Buck comments on Buck’s Shortform

Buck 31 Jul 2025 14:55 UTC
73 points
5
@ryan_greenblatt and I are going to try out recording a podcast together tomorrow, as an experiment in trying to express our ideas more cheaply. I’d love to hear if there are questions or topics you’d particularly like us to discuss.
- Neel Nanda 1 Aug 2025 9:18 UTC
  48 points
  9
  Parent
  Hype! A 15 min brainstorm
  What would you work on if not control? Bonus points for sketching out the next 5+ new research agendas you would pursue, in priority order, assuming each previous one stopped being neglected
  What is the field of ai safety messing up? Bonus: For (field) in {AI safety fields}: What are researchers in $field wrong about/making poor decisions about, in a way that significantly limits their impact?
  What are you most unhappy about with how the control field has grown and the other work happening elsewhere?
  What are some common beliefs by AI safety researchers about their domains of expertise that you disagree with (pick your favourite domain)?

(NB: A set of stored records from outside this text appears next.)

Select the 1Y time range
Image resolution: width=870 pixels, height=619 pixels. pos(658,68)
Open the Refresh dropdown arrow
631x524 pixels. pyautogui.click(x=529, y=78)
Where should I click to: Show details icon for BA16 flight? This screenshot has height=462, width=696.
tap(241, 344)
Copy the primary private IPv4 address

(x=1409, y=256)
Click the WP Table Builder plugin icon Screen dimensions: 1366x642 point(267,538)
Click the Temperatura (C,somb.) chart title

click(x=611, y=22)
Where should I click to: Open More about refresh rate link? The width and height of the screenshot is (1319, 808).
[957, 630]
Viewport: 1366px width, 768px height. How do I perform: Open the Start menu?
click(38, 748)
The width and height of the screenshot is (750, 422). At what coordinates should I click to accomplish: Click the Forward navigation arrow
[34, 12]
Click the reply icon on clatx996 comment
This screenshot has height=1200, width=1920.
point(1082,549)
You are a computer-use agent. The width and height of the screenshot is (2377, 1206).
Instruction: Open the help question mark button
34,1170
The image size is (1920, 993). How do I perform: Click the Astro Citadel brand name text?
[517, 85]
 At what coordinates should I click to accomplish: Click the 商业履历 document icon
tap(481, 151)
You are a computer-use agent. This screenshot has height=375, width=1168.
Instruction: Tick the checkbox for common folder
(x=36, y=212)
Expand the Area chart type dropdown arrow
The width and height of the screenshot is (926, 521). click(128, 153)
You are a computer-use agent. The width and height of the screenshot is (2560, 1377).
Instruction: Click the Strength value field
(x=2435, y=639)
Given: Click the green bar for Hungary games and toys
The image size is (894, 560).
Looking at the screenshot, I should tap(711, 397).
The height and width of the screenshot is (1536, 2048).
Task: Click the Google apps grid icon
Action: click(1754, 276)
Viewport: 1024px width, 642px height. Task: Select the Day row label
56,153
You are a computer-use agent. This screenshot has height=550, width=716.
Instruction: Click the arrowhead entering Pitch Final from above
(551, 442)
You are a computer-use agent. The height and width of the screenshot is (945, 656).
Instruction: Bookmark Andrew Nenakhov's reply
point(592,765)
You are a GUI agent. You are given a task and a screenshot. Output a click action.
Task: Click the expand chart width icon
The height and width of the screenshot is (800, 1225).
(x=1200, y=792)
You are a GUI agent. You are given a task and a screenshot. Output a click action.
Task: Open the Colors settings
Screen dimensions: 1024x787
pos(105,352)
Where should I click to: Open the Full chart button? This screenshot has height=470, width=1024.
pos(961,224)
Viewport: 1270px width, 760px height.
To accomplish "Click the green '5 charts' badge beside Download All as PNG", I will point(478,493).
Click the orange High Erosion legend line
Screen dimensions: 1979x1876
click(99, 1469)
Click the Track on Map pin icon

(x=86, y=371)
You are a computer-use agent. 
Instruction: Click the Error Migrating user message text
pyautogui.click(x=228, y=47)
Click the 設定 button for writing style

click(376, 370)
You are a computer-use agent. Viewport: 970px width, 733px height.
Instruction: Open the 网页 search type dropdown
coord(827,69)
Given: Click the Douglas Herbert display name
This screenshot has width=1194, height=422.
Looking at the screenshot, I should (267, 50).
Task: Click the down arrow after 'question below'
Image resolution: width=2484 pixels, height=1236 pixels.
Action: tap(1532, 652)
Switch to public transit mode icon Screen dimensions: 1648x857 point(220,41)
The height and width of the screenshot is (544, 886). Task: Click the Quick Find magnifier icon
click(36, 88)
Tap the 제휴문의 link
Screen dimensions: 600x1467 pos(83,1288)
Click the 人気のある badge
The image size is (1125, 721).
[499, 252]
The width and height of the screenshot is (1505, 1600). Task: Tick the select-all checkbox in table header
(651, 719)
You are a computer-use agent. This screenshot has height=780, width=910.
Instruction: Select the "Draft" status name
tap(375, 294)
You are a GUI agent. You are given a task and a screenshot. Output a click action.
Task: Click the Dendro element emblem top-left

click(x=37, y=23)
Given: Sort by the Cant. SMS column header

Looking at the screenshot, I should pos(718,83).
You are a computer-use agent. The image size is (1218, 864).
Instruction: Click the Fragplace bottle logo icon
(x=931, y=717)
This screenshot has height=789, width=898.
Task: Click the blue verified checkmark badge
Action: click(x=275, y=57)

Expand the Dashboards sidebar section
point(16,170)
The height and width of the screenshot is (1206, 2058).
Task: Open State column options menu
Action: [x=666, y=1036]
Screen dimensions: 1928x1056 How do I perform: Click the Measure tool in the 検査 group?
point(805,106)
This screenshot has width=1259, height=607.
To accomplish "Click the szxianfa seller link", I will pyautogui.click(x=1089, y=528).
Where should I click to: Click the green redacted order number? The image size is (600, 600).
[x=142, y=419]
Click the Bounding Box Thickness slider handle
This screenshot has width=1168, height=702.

  What beliefs inside Constellation have not percolated into the wider safety community but really should?
  What have you changed your mind about in the last 12 months?
  You say that you don’t think control will work indefinitely and that’s sufficiently capable models will break it. Can you make that more concrete? What kind of early warning signs could we observe? Will we know when we reach models capable enough that we can no longer trust control?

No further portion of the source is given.